The original regional centers program expanded in 1994, creating the Manufacturing Extension
Partnership. There are now centers in all 50 states and Puerto Rico. Since the program was
established 1989, awards have resulted in the creation of approximately 350 offices. NIST also
took over support of 36 extension centers originally funded by the Department of Defense
through the Technology Reinvestment Project which was terminated in FY1994.
Centers offer expertise, needs evaluation, application demonstrations for new production
technologies, training, and information dissemination. Larger, regional organizations use federal,
university, and private sector technologies, knowledge, and skills in providing improved
manufacturing techniques designed to increase efficiency and quality and to decrease costs. They
also can furnish individual project engineering, help in selecting and employing software and
equipment, factory assessments, and provide on-site assistance with new technologies.
Managerial, financial, and marketing services are accessible. No new R&D is conducted by the
centers which only use technologies available elsewhere in the network. One center may have
several field offices to provide support to a broader population. Generally these programs are
associated with operating technical or training institutions such as community or technical
colleges, vocational institutions, university manufacturing programs, or state technical assistance
efforts. They are located in areas of the country where there is less industrial concentration and
serve companies out of range of the larger programs.
The Partnership leverages existing resources—whether from government, business, or academia.

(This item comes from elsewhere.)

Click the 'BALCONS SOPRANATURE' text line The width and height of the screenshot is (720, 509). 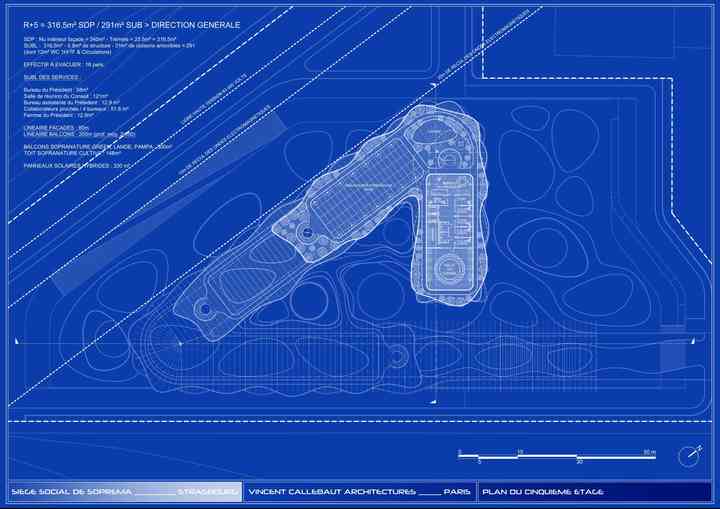tap(97, 146)
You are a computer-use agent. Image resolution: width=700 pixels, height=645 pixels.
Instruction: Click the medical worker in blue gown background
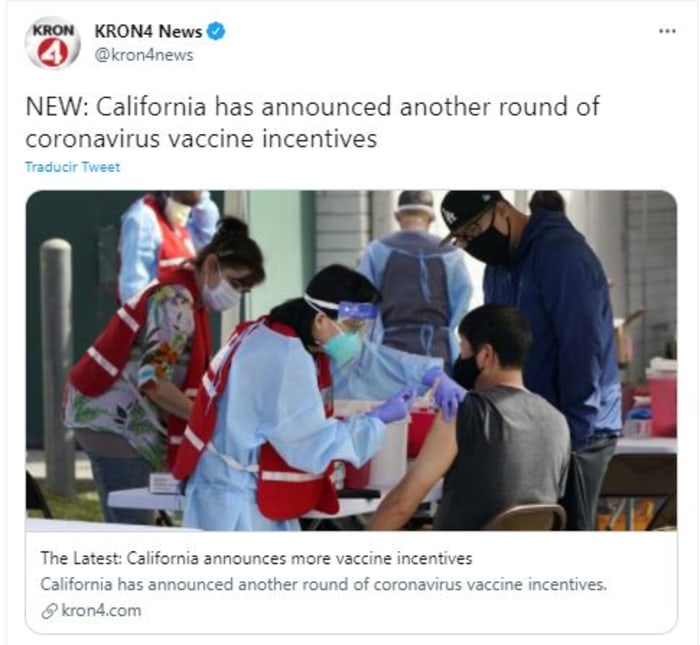point(415,277)
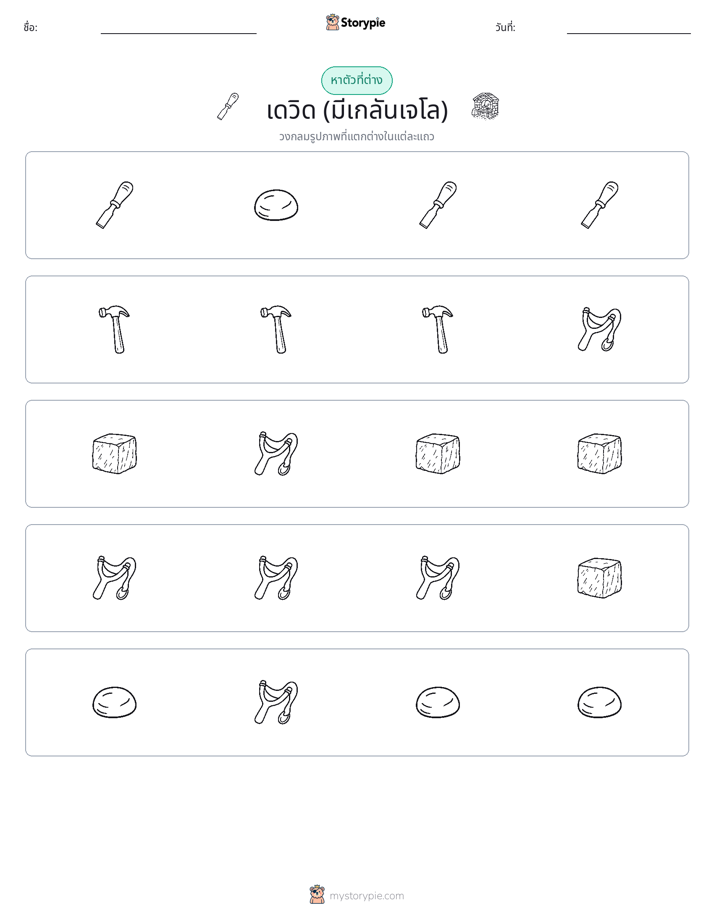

It does not attempt to supplant the private sector. The program endeavors to build on existing
state and local activities and industrial extension efforts. According to NIST, cooperative efforts
involve other federal agencies, the National Association of State Development Agencies, the State
Science and Technology Institute, the National Association of Manufacturers, and various
universities and community colleges.
Funding
Initial appropriations for NIST manufacturing extension programs totaled $12.5 million for
FY1989 and FY1990. Further funding included $11.9 million in FY1991, $15.1 million in
FY1992, and $16.9 million in FY1993. In FY1994, the State Technology Extension Program was
combined with the centers’ activity to create the Manufacturing Extension Partnership.
Appropriations for the larger effort totaled $30.3 million. Funding for FY1995 was $90.6 million
and included a new program, LINKS, to network federal, state, and local agencies, the private
sector, and the manufacturing outreach institutions through communications and data systems.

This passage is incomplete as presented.